Marchita como la hoja de otoño que soy, me visto terapéuticamente alegre para engañar el ánimo. Aplico la máscara: rimel, delineador, base y labial… «para no andar deprimiendo a la gente» escucho en mi cabeza. Es algo que leí por ahí. Mi atención se dirige hacia afuera para no perderme en el gris de mi abismo personal. Me ignoro sola entre los otros solos que esperan el camión en la esquina.
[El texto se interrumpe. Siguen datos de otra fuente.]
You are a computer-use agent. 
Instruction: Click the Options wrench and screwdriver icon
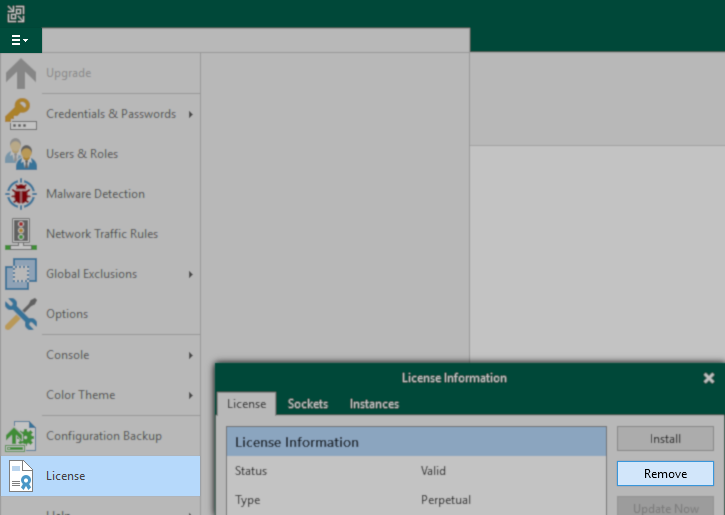[21, 314]
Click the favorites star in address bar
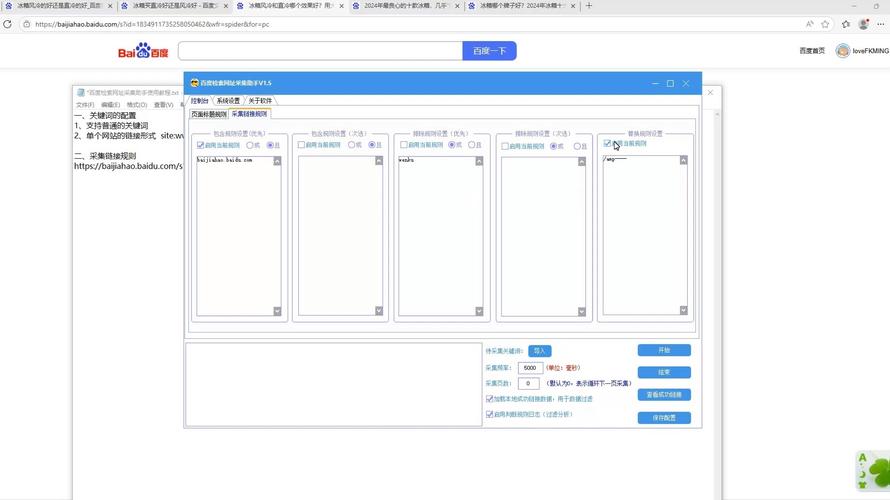The height and width of the screenshot is (500, 890). [x=825, y=24]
Y vienes caminando tú, un paria, abrazado a tu cuate. Y comparten trago a trago una cantidad ínfima de líquido encerrada en un bote de Frutsi. La masa -imperceptible cual terremoto- les abrimos paso. Son-teporochos-vienen-borrachos-seguramente-van-a –pedirnos-dinero-no vamos-a darles-para-su-vicio… Y te detienes frente a mí medio segundo desafiando la invisible y dura barrera de indigno desprecio y ostracismo. Pese a tu olor a alcohol, cabello enmarañado y vestimenta parda, sostienes una mirada firme, clara, de ojos verdes aún jóvenes, milagrosa e inexplicablemente joviales. No llevan rastro de ironía ni impertinencia cuando escucho tu voz:
—¡Qué bonita se ve usted, señorita!
Mi pared infranqueable se viene abajo con la inesperada gallardía. Sorprendida, pero genuinamente halagada sostengo tu mirada y aun temiendo tu alcohol, mi boca se abre con el gracias que nos termina de bañar de dignidad.